- We would prefer you to use Keras in this project due to its simplicity. However, any other framework is welcome.
- In these following challenges, we will provide you with training data which you can use to build your model. On the deadlines, we will publish our private test data for you to get the final score.
- You have to write a report per week in which you should describe/explain how you processed data, how you improved your model (using cross-validation, k-fold, grid-search or something like that) stage by stage.
- Create Trello cards right after you start doing challenges, set due dates and ask at least one of the leaders to confirm your attendance.
For example:
REPORT WEEK 1 CHALLENGE 1
Date | Description | Top-3 acc (Training/Validation) | Top-1 acc (Training/Validation) |
---|---|---|---|
12/02/2018 | First try with a basic SVM | 80/70 | 77.6/72.5 |
13/02/2018 | Using Lenet5 architecture | 85/84 | 80.5/82.4 |
14/02/2018 | It's Valentine's Day so I changed the number of units of all hidden layers to the number of days we have been together. | 99.99/50 | 90.1/19.2 |
... |
- Note that we will use top-1 and top-3 accuracy to evaluate your model. Please implement these metrics by yourself to make sure that the performance in your report is aligned with your final score.

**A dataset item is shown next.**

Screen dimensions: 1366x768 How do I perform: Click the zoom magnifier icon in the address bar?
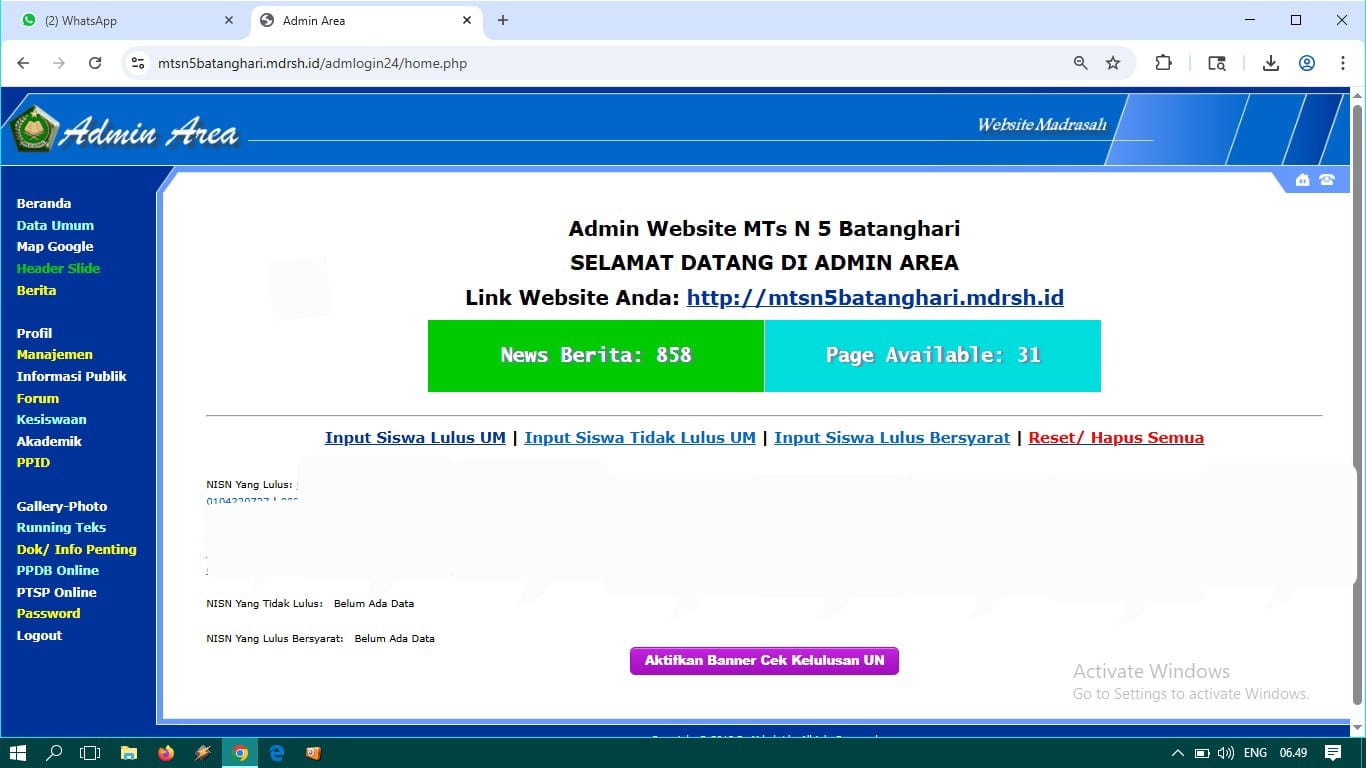(1080, 62)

In this challenge, you're aksed to create a model or using whatever AI algorithm you want to classify over 10 different breeds of dog. Follow this link to download the dataset.
Make sure you index the classes in the following way, otherwise your final score will be incorrect
Class Name | Index |
---|---|
bullmastiff | 0 |
chowchow | 1 |
pug | 2 |
maltese | 3 |
huskysibir | 4 |
dachshund | 5 |
dalmatian | 6 |
corgi | 7 |
chihuahua | 8 |
yorkshire | 9 |
- CNN network
- Building model with keras
- Transfer learning with keras tutorial (google yourself :D)
- 1st report: one week after you start doing challenge I
- 2nd report: two weeks after you start doing challenge I
- Private data: published after you submit 2nd report
The goal of this challenge is to develop a model that can detect the user's intention based on their query or input sentence. This is a basic sentence classification problem with 7 classes (7 intents), with around 2000 sentences each class in the training dataset. All the training data is contained in intent-train-data
, there are 7 files respected to 7 classes. Each file contains all training examples of each class and one example (sentence) on each line. This dataset is extracted from nlu-benchmark
The 7 intents are: (Make sure you index the classes in the following order, otherwise your final score will be incorrect)
- SearchCreativeWork (e.g. Find me the I, Robot television show),
- GetWeather (e.g. Is it windy in Boston, MA right now?),
- BookRestaurant (e.g. I want to book a highly rated restaurant for me and my boyfriend tomorrow night),
- PlayMusic (e.g. Play the last track from Beyoncé off Spotify),
- AddToPlaylist (e.g. Add Diamonds to my roadtrip playlist)
- RateBook (e.g. Give 6 stars to Of Mice and Men)
- SearchScreeningEvent (e.g. Check the showtimes for Wonder Woman in Paris)
- 1st report: one week after you start doing challenge II
- 2nd report: two weeks after you start doing challenge II
- Private data: published after you submit 2nd report